Enzyme inhibition activity. The enzyme inhibitory activities of the EOs presented in Table III revealed that the EOs of Melaleuca species exerted inhibitory effects on the enzymes α-amylase, α-glucosidase, AChE and XO. The leaf EO of M. cajuputi exhibited inhibitory activities against the enzymes α-amylase, α-glucosidase, AChE and XO with IC₅₀ values of 862.6±65.74, 1212±73.49, 765.7±26.14 and 331.9±20.64 µg/ml, respectively; the leaf EO of M. quinquenervia exhibited enzyme inhibitory effects with IC₅₀ of 786.3±58.42, 1453±93.79, 815.5±20.72, and 380.1±17.85 µg/ml, respectively; and the leaf EO of M. leucadendra exhibited enzyme inhibitory effects IC₅₀ of 714.3±38.09, 1066±45.01, 535.5±19.84 and 433.8±18.02 µg/ml, respectively. The variations in the composition and content of bioactive compounds presented in the EOs of Melaleuca species may contribute to the differences in their enzyme inhibitory properties. Therefore, further research is needed to identify key compounds in the EOs that inhibit the enzymes.

Although the antimicrobial activity of the EOs of Melaleuca species has been reported in recent investigations, only a limited number studies on the enzyme inhibitory activity of Melaleuca species against α-amylase, α-glucosidase, AChE, XO have been identified to date. As regards the AChE and BChE enzymes, the EOs of M. cajuputi leaf and M. citrina leaf exhibited AChE inhibitory effects with 21.18±0.54 and 71.77±2.11% inhibition, respectively at a concentration of 100 µg/ml (49). The methanol extract from M. cajuputi leaf also exhibited potent AChE inhibitory effects with IC₅₀ of 282 µg/ml (50). The EO from M. alternifolia leaf showed strong AChE and BChE inhibitory effects with IC₅₀ of 153.7±1.25 and 85.6±0.7 µg/ml, respectively (51). In the case of the XO enzyme, the methanol and methanol-water extracts from M. leucadendra have been reported to have a XO inhibitory activity with IC₅₀ values of 76.7 and 78.9 µg/ml, respectively (52). Involving α-amylase and α-glucosidase enzymes, the EOs from M. alternifolia leaf and M. viridiflora leaf demonstrated α-amylase inhibitory activity with 14 and 28% inhibition at a concentration of 0.67 mg/ml (53). To the best of our knowledge, the findings of the present study provide additional insight into the enzyme inhibitory properties of the leaf EO from Melaleuca species that have not been reported in previous research. However, a limitation of the present study is that the potential activity of compounds in the EOs was not investigated. Therefore, further studies are required to determine the most active compounds in the EO, such as molecular docking, in silico methods for drug design and discovery, from which the most potential.

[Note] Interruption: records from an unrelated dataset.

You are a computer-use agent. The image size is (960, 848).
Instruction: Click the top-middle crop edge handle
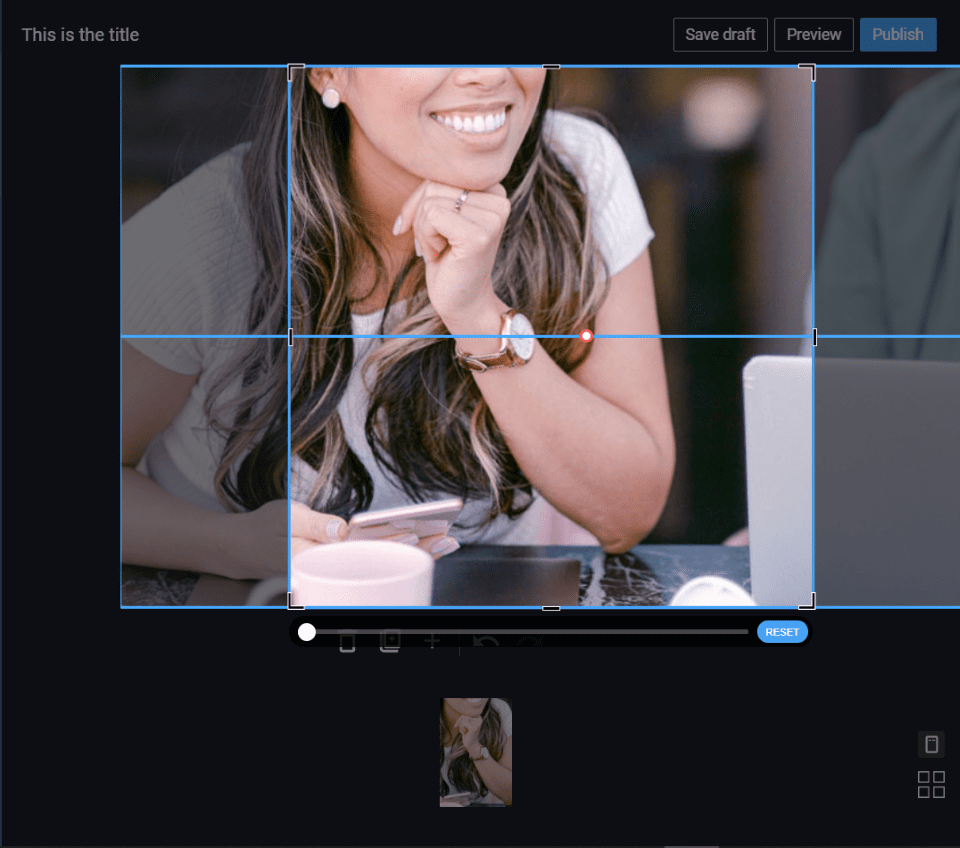(551, 67)
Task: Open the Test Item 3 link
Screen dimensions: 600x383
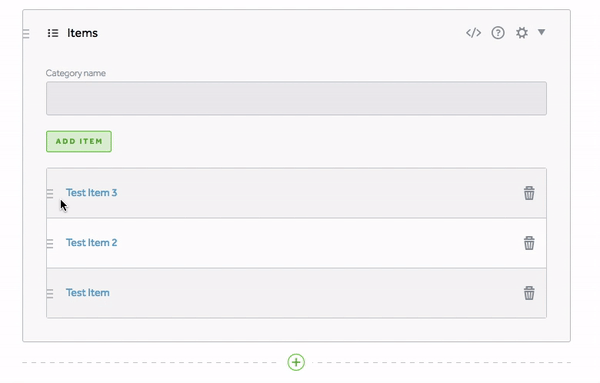Action: pyautogui.click(x=91, y=193)
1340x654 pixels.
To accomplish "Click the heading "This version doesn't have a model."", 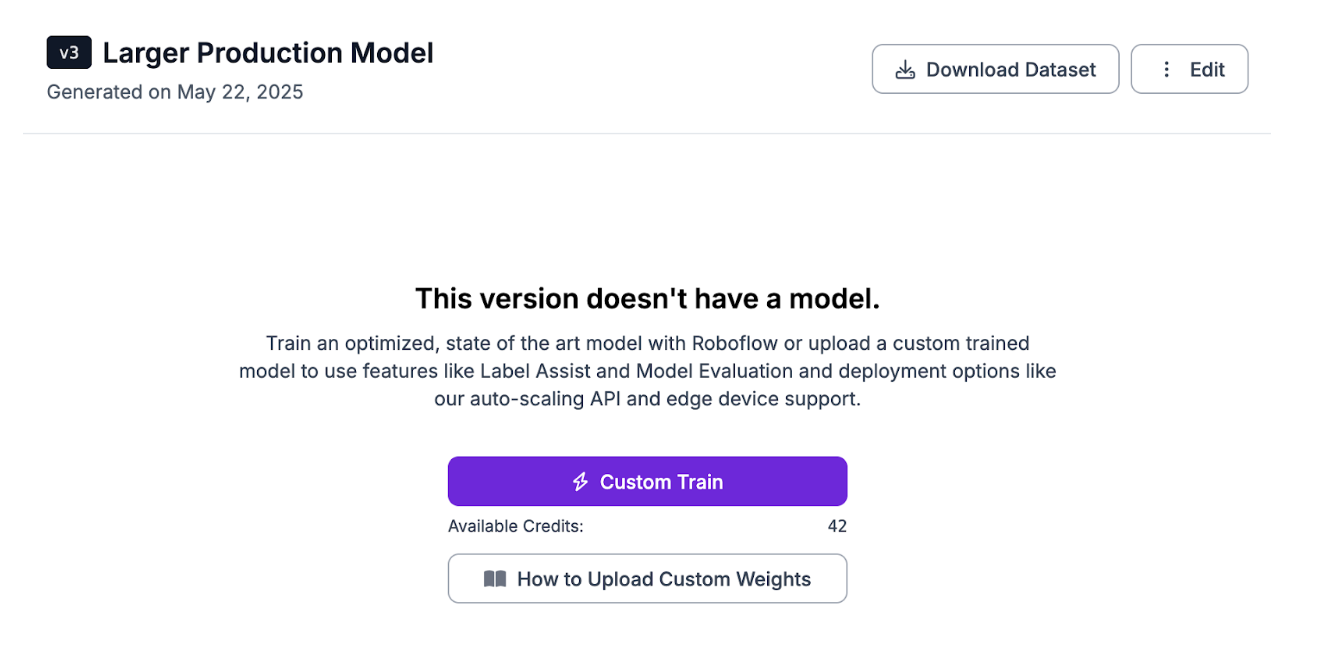I will click(x=647, y=299).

The present study determined the chemical composition of the leaf EOs of M. cajuputi, M. quinquenervia and M. leucadendra with the dominance of oxygenated monoterpenes and sesquiterpenes. The present study also highlighted the chemical composition variation of EOs of Melaleuca species over geographical regions, in agreement with previous observations (7-12,14,26). The subsequent bioassays revealed that the leaf EOs of M. cajuputi, M. quinquenervia and M. leucadendra exhibited antimicrobial, as well as enzyme inhibitory activities against α-amylase, α-glucosidase, AChE and XO. The findings presented herein provide additional insight into the enzyme inhibitory properties of the leaf EO from Melaleuca species not reported in previous research.